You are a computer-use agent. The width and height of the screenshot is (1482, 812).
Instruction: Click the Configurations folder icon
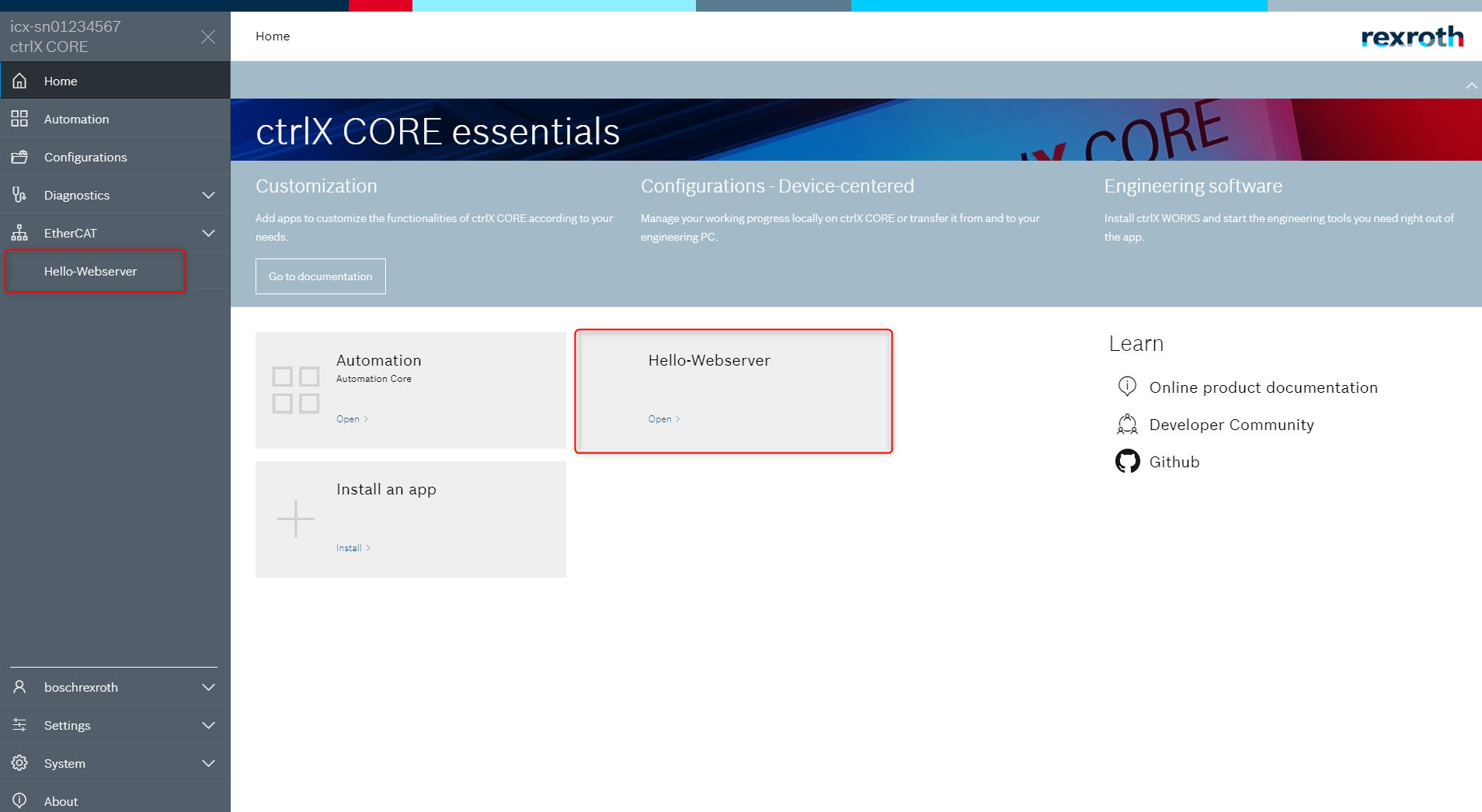(19, 157)
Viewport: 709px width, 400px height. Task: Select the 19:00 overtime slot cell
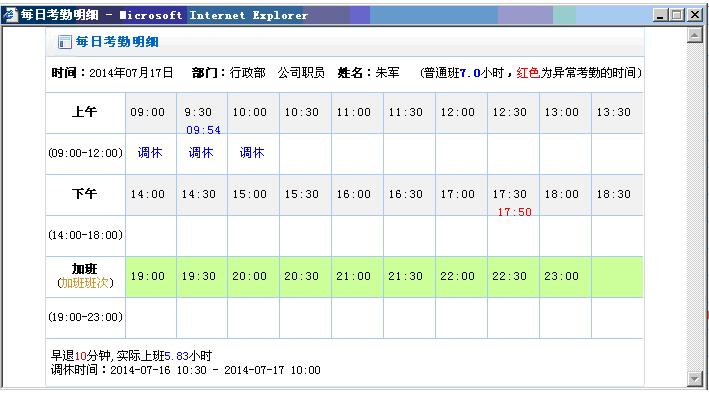tap(149, 276)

- **What the task asks**:
Excluding every picture, write out each record word for word.

- **Your solution**:
You are a computer-use agent. The width and height of the screenshot is (1482, 812).
Instruction: Click the Configurations folder icon
(19, 157)
Viewport: 709px width, 400px height. Task: Select the 19:00 overtime slot cell
tap(149, 276)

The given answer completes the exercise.